En los años 90, Holanda, considerado el país de Europa donde se trabajan menos horas al año, aprobó por decreto que cualquier trabajador podía negociar con su empresa las horas de dedicación y el salario, reduciéndolo o ampliándolo a su antojo. Así, no es de extrañar que una encuesta llevada a cabo en 2006 nombrara a Holanda como el mejor país de Europa para ser niño.
Aunque también hay que destacar que ese mismo estudio se hizo lo propio con España como el mejor país de Europa para trabajar. ¿Las razones? Principalmente nuestra capacidad para conciliar vida privada y familiar. Nuestra facultad de disfrutar del tiempo libre en mayor medida que lo hace un nórdico, por ejemplo. Naturalmente, acompañado por un clima que invita a ello.
Realmente, detrás de la percepción del tiempo hay un componente cultural muy importante. No debe ser casualidad que los ingleses tengan fama de puntuales y que los mejores relojes sean suizos.
Los que hemos viajado por Latinoamérica hemos podido comprobar que el tiempo se relativiza y se hace maleable como si de una recreación de Dalí se tratara. Y esto ocurre en todos sus ámbitos, desde la salida de un autobús hasta el servicio de comidas. Parece como si las horas o los minutos fueran meramente orientativos.
Cabe destacar una anécdota ocurrida hace pocos años en un país caribeño. Por primera vez se propuso atrasar la hora con la llegada del invierno. Tras comunicarlo a toda la población se llevó a cabo ese cambio. Sin embargo, las autoridades pronto se dieron cuenta de la caótica situación que se vivía. Había zonas que habían atrasado la hora, otras la habían adelantado y alguna se mantenía en los cánones anteriores. A los tres meses y ante la incapacidad de lograr su objetivo, se decretó volver al planteamiento anterior.
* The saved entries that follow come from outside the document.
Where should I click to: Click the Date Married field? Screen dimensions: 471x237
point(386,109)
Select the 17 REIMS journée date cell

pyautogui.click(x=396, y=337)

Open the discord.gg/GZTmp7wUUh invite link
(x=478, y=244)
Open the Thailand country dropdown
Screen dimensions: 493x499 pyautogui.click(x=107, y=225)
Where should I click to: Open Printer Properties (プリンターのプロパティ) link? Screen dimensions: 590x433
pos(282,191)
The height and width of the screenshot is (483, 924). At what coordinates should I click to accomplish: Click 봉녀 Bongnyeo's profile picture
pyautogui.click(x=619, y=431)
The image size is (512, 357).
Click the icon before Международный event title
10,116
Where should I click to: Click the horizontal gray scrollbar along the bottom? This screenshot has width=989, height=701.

El tiempo, las prisas, la incapacidad de hacer todo lo que quisiéramos en las insuficientes 24 horas que nos concede un día. Tempos fugit, Carpe diem. Desde estas locuciones varios siglos nos contemplan y las cosas parecen no haber cambiado. Seguimos rigiéndonos por el implacable ritmo del reloj.
Sí, se han conseguido avances y hoy en día, algunos, empezamos a organizarnos el tiempo de diferente manera. Logramos encontrar más a menudo momentos de satisfacción y deleite a costa de renunciar a otras dedicaciones. Y progresivamente reconocemos que es mejor estar con nuestros hijos que ver la televisión, tomar una cerveza con unos amigos que intentar terminar esta misma tarde ese maldito informe o ser feliz con limitaciones económicas que aspirar a ser el directivo más joven de nuestra compañía a costa de renunciar a una vida plena fuera de sus puertas.
Vivir es decidir, crecer es renunciar. Y así es como debemos mostrarnos ante la dictadura del tiempo, con capacidad de decidir y con la humildad del que sabe renunciar.
Yo mismo, en este momento, doy por terminada esta disertación y me dispongo a sentarme a leer y saborear un magnífico libro que ha caído en mis manos: “Elogio de la lentitud” de Carl Honoré, editado por RBA. No se lo pierdan… o sí, piérdanselo si creen tener algo mejor que hacer. Buenas tardes.